Prompt:
Show each line of the records below where the word "Choose" occurs.

Data in this exercise:
- Opening Delimiter -

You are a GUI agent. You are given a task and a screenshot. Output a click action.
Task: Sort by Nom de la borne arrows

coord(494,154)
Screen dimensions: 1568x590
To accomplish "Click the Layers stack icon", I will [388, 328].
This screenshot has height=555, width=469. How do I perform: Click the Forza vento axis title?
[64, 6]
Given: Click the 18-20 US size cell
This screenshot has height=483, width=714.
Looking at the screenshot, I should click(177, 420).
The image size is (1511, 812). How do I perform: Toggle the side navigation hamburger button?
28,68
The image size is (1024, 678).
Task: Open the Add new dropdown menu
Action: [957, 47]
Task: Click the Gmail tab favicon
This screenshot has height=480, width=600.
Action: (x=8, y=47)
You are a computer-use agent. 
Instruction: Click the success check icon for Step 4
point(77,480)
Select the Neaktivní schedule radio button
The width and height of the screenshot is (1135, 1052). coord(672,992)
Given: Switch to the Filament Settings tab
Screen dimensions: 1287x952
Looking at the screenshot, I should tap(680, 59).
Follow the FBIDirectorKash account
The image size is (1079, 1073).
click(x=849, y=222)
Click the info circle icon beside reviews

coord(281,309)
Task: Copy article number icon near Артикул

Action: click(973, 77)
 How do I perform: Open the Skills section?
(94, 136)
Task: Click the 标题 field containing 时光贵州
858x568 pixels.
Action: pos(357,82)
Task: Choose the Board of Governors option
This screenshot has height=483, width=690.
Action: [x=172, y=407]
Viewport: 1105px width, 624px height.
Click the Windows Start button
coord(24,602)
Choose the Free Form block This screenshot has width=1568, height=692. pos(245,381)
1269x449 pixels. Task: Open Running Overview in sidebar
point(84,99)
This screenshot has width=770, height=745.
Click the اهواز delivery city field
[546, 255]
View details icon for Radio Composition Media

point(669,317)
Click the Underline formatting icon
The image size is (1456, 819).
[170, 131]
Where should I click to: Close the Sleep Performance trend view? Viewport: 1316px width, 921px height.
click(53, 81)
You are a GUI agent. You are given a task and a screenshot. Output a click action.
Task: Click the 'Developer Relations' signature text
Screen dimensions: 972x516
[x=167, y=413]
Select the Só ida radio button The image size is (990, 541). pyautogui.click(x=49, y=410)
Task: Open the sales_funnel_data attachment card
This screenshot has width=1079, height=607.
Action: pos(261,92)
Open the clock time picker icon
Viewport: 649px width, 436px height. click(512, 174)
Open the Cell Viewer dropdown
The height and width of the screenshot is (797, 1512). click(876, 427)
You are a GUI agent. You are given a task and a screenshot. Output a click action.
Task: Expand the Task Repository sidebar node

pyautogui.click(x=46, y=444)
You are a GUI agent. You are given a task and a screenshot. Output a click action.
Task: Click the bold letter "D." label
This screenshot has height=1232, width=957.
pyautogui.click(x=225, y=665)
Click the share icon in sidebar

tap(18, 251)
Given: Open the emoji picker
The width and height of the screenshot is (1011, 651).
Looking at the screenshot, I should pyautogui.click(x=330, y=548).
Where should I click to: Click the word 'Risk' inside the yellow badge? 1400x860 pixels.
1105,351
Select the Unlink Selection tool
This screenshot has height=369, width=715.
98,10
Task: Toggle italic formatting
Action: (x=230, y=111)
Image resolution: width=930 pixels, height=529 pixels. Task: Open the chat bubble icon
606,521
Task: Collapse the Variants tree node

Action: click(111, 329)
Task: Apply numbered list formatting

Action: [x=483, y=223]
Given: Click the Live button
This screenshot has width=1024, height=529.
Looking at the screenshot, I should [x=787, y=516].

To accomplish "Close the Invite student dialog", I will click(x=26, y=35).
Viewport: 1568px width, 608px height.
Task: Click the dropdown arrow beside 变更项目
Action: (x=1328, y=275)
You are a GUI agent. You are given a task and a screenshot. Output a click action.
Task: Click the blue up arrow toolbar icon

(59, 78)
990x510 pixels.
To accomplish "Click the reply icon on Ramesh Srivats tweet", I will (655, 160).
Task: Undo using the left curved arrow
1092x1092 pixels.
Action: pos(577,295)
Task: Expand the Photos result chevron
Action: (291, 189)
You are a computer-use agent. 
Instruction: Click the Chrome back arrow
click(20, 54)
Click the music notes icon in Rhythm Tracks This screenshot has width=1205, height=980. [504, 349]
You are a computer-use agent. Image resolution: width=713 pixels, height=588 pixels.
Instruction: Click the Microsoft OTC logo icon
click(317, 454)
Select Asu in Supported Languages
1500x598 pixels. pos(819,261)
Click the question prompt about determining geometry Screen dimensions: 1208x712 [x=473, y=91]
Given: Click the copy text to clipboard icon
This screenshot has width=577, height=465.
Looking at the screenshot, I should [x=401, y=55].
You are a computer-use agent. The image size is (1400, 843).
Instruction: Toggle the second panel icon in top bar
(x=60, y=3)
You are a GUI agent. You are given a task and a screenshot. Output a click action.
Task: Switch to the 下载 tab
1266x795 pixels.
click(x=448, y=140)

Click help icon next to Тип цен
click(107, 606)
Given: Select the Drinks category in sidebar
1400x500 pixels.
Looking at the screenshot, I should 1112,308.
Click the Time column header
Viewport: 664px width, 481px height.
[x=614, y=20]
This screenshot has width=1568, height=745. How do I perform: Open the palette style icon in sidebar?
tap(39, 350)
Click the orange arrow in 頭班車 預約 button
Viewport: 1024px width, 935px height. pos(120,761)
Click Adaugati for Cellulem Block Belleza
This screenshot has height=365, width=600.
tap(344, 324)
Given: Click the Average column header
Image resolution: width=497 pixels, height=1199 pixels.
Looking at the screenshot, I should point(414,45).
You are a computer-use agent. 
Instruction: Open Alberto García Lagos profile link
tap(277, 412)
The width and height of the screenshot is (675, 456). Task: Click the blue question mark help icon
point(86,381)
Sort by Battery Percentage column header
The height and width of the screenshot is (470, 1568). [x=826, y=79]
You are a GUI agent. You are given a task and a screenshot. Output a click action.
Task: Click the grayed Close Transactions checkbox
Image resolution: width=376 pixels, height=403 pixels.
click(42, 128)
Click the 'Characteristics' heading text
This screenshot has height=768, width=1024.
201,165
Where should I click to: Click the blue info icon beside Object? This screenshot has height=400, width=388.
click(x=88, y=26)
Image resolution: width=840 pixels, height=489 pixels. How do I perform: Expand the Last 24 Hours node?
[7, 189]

- Closing Delimiter -

Problem solution:
Task: Choose the Board of Governors option
Choose the Free Form block This screenshot has width=1568, height=692. pos(245,381)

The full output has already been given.